== Supplied entries
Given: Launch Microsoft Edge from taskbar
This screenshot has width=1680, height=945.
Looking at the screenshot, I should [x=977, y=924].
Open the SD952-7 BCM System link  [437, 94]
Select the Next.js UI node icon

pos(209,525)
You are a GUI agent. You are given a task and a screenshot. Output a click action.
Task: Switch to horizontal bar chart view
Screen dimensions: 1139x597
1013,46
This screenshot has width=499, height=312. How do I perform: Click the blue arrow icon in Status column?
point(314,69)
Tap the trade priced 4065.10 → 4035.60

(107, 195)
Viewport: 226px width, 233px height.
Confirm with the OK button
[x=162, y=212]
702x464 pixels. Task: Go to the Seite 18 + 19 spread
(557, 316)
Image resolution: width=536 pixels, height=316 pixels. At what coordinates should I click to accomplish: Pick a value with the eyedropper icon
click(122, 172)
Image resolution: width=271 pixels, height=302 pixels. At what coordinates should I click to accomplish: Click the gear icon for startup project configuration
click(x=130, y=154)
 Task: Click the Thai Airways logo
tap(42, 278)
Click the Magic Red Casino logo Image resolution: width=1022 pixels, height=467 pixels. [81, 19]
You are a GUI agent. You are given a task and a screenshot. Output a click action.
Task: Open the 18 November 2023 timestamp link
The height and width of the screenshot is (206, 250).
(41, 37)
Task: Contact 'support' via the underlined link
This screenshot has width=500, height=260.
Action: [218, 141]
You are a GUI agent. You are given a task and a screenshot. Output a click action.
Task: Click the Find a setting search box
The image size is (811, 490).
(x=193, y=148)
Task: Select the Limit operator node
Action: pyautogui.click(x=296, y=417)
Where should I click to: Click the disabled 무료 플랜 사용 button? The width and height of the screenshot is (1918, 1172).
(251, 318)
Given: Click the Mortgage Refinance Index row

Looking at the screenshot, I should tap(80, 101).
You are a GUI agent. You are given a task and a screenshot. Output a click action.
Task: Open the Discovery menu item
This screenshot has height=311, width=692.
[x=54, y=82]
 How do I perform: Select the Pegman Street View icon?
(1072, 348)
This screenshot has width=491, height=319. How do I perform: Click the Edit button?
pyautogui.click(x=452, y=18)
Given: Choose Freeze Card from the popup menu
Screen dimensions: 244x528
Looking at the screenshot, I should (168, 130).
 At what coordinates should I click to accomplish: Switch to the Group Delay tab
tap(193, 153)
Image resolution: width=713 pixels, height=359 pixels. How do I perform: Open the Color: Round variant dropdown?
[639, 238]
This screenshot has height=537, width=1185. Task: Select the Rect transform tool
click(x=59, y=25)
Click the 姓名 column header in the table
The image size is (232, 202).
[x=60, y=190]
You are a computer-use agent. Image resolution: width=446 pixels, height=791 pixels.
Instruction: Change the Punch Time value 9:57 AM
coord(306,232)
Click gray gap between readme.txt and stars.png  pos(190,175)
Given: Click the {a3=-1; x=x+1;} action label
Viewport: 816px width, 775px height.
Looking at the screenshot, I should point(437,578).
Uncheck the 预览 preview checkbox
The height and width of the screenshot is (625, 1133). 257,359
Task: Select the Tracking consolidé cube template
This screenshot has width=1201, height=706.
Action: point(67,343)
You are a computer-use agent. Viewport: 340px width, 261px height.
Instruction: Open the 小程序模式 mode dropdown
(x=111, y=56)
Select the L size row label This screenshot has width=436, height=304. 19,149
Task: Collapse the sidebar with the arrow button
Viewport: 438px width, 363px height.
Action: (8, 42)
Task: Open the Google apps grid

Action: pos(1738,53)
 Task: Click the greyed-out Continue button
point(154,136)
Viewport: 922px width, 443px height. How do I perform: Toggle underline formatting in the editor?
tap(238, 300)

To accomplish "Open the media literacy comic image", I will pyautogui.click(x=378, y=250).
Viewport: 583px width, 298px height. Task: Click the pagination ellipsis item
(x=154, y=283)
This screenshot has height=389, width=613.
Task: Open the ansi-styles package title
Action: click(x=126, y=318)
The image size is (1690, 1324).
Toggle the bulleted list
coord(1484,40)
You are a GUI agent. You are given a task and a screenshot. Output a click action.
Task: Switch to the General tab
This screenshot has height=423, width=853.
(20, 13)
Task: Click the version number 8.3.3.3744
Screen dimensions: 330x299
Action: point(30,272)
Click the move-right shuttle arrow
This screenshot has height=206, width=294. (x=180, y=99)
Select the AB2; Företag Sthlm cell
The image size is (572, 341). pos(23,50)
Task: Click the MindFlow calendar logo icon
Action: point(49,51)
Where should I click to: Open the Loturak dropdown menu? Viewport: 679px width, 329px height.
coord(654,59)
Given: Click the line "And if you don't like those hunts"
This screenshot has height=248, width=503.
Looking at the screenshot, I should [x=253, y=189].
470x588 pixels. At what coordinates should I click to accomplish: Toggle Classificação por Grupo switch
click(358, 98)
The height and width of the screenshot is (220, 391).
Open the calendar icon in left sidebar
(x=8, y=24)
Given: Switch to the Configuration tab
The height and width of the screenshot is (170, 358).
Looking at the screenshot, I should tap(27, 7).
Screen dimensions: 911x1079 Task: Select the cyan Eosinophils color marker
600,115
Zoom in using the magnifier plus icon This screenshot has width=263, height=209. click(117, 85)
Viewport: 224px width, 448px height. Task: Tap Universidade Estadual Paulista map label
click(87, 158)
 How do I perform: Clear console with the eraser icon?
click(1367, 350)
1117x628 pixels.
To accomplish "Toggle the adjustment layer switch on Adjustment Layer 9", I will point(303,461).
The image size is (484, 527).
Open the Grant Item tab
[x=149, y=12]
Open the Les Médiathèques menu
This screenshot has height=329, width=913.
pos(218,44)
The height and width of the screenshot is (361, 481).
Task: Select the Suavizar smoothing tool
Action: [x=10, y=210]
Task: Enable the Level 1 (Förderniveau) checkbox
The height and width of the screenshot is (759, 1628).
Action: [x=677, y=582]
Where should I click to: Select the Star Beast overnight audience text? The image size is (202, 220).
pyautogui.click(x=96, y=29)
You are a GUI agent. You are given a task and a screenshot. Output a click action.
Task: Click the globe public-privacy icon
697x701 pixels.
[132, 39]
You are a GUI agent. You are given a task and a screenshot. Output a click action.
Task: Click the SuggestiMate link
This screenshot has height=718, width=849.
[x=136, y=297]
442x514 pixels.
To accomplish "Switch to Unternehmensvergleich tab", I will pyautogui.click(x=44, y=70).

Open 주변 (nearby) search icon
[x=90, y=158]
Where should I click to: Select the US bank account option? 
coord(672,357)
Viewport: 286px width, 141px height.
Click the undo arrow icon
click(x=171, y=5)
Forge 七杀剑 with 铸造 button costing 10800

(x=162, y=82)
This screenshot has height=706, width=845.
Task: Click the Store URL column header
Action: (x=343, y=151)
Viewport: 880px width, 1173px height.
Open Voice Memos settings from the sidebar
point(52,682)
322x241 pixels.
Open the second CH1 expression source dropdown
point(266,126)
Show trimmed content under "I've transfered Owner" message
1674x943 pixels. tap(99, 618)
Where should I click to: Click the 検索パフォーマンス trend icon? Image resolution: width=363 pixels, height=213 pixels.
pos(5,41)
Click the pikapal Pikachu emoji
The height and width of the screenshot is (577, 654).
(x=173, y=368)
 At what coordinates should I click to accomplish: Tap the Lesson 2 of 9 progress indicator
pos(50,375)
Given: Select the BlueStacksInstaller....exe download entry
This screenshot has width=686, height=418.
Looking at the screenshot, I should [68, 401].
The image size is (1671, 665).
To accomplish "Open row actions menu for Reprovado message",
====
What you are asked to do:
Print the listing above again line for line, with no changes.

Task response:
Given: Launch Microsoft Edge from taskbar
This screenshot has width=1680, height=945.
Looking at the screenshot, I should [x=977, y=924].
Open the SD952-7 BCM System link  [437, 94]
Select the Next.js UI node icon

pos(209,525)
You are a GUI agent. You are given a task and a screenshot. Output a click action.
Task: Switch to horizontal bar chart view
Screen dimensions: 1139x597
1013,46
This screenshot has width=499, height=312. How do I perform: Click the blue arrow icon in Status column?
point(314,69)
Tap the trade priced 4065.10 → 4035.60

(107, 195)
Viewport: 226px width, 233px height.
Confirm with the OK button
[x=162, y=212]
702x464 pixels. Task: Go to the Seite 18 + 19 spread
(557, 316)
Image resolution: width=536 pixels, height=316 pixels. At what coordinates should I click to accomplish: Pick a value with the eyedropper icon
click(122, 172)
Image resolution: width=271 pixels, height=302 pixels. At what coordinates should I click to accomplish: Click the gear icon for startup project configuration
click(x=130, y=154)
 Task: Click the Thai Airways logo
tap(42, 278)
Click the Magic Red Casino logo Image resolution: width=1022 pixels, height=467 pixels. [81, 19]
You are a GUI agent. You are given a task and a screenshot. Output a click action.
Task: Open the 18 November 2023 timestamp link
The height and width of the screenshot is (206, 250).
(41, 37)
Task: Contact 'support' via the underlined link
This screenshot has width=500, height=260.
Action: [218, 141]
You are a GUI agent. You are given a task and a screenshot. Output a click action.
Task: Click the Find a setting search box
The image size is (811, 490).
(x=193, y=148)
Task: Select the Limit operator node
Action: pyautogui.click(x=296, y=417)
Where should I click to: Click the disabled 무료 플랜 사용 button? The width and height of the screenshot is (1918, 1172).
(251, 318)
Given: Click the Mortgage Refinance Index row

Looking at the screenshot, I should tap(80, 101).
You are a GUI agent. You are given a task and a screenshot. Output a click action.
Task: Open the Discovery menu item
This screenshot has height=311, width=692.
[x=54, y=82]
 How do I perform: Select the Pegman Street View icon?
(1072, 348)
This screenshot has width=491, height=319. How do I perform: Click the Edit button?
pyautogui.click(x=452, y=18)
Given: Choose Freeze Card from the popup menu
Screen dimensions: 244x528
Looking at the screenshot, I should (168, 130).
 At what coordinates should I click to accomplish: Switch to the Group Delay tab
tap(193, 153)
Image resolution: width=713 pixels, height=359 pixels. How do I perform: Open the Color: Round variant dropdown?
[639, 238]
This screenshot has height=537, width=1185. Task: Select the Rect transform tool
click(x=59, y=25)
Click the 姓名 column header in the table
The image size is (232, 202).
[x=60, y=190]
You are a computer-use agent. Image resolution: width=446 pixels, height=791 pixels.
Instruction: Change the Punch Time value 9:57 AM
coord(306,232)
Click gray gap between readme.txt and stars.png  pos(190,175)
Given: Click the {a3=-1; x=x+1;} action label
Viewport: 816px width, 775px height.
Looking at the screenshot, I should point(437,578).
Uncheck the 预览 preview checkbox
The height and width of the screenshot is (625, 1133). 257,359
Task: Select the Tracking consolidé cube template
This screenshot has width=1201, height=706.
Action: point(67,343)
You are a computer-use agent. Viewport: 340px width, 261px height.
Instruction: Open the 小程序模式 mode dropdown
(x=111, y=56)
Select the L size row label This screenshot has width=436, height=304. 19,149
Task: Collapse the sidebar with the arrow button
Viewport: 438px width, 363px height.
Action: (8, 42)
Task: Open the Google apps grid

Action: pos(1738,53)
 Task: Click the greyed-out Continue button
point(154,136)
Viewport: 922px width, 443px height. How do I perform: Toggle underline formatting in the editor?
tap(238, 300)

To accomplish "Open the media literacy comic image", I will pyautogui.click(x=378, y=250).
Viewport: 583px width, 298px height. Task: Click the pagination ellipsis item
(x=154, y=283)
This screenshot has height=389, width=613.
Task: Open the ansi-styles package title
Action: click(x=126, y=318)
The image size is (1690, 1324).
Toggle the bulleted list
coord(1484,40)
You are a GUI agent. You are given a task and a screenshot. Output a click action.
Task: Switch to the General tab
This screenshot has height=423, width=853.
(20, 13)
Task: Click the version number 8.3.3.3744
Screen dimensions: 330x299
Action: point(30,272)
Click the move-right shuttle arrow
This screenshot has height=206, width=294. (x=180, y=99)
Select the AB2; Företag Sthlm cell
The image size is (572, 341). pos(23,50)
Task: Click the MindFlow calendar logo icon
Action: point(49,51)
Where should I click to: Open the Loturak dropdown menu? Viewport: 679px width, 329px height.
coord(654,59)
Given: Click the line "And if you don't like those hunts"
This screenshot has height=248, width=503.
Looking at the screenshot, I should [x=253, y=189].
470x588 pixels. At what coordinates should I click to accomplish: Toggle Classificação por Grupo switch
click(358, 98)
The height and width of the screenshot is (220, 391).
Open the calendar icon in left sidebar
(x=8, y=24)
Given: Switch to the Configuration tab
The height and width of the screenshot is (170, 358).
Looking at the screenshot, I should tap(27, 7).
Screen dimensions: 911x1079 Task: Select the cyan Eosinophils color marker
600,115
Zoom in using the magnifier plus icon This screenshot has width=263, height=209. click(117, 85)
Viewport: 224px width, 448px height. Task: Tap Universidade Estadual Paulista map label
click(87, 158)
 How do I perform: Clear console with the eraser icon?
click(1367, 350)
1117x628 pixels.
To accomplish "Toggle the adjustment layer switch on Adjustment Layer 9", I will point(303,461).
The image size is (484, 527).
Open the Grant Item tab
[x=149, y=12]
Open the Les Médiathèques menu
This screenshot has height=329, width=913.
pos(218,44)
The height and width of the screenshot is (361, 481).
Task: Select the Suavizar smoothing tool
Action: [x=10, y=210]
Task: Enable the Level 1 (Förderniveau) checkbox
The height and width of the screenshot is (759, 1628).
Action: [x=677, y=582]
Where should I click to: Select the Star Beast overnight audience text? The image size is (202, 220).
pyautogui.click(x=96, y=29)
You are a GUI agent. You are given a task and a screenshot. Output a click action.
Task: Click the globe public-privacy icon
697x701 pixels.
[132, 39]
You are a GUI agent. You are given a task and a screenshot. Output a click action.
Task: Click the SuggestiMate link
This screenshot has height=718, width=849.
[x=136, y=297]
442x514 pixels.
To accomplish "Switch to Unternehmensvergleich tab", I will pyautogui.click(x=44, y=70).

Open 주변 (nearby) search icon
[x=90, y=158]
Where should I click to: Select the US bank account option? 
coord(672,357)
Viewport: 286px width, 141px height.
Click the undo arrow icon
click(x=171, y=5)
Forge 七杀剑 with 铸造 button costing 10800

(x=162, y=82)
This screenshot has height=706, width=845.
Task: Click the Store URL column header
Action: (x=343, y=151)
Viewport: 880px width, 1173px height.
Open Voice Memos settings from the sidebar
point(52,682)
322x241 pixels.
Open the second CH1 expression source dropdown
point(266,126)
Show trimmed content under "I've transfered Owner" message
1674x943 pixels. tap(99, 618)
Where should I click to: Click the 検索パフォーマンス trend icon? Image resolution: width=363 pixels, height=213 pixels.
pos(5,41)
Click the pikapal Pikachu emoji
The height and width of the screenshot is (577, 654).
(x=173, y=368)
 At what coordinates should I click to accomplish: Tap the Lesson 2 of 9 progress indicator
pos(50,375)
Given: Select the BlueStacksInstaller....exe download entry
This screenshot has width=686, height=418.
Looking at the screenshot, I should [68, 401].
The image size is (1671, 665).
To accomplish "Open row actions menu for Reprovado message",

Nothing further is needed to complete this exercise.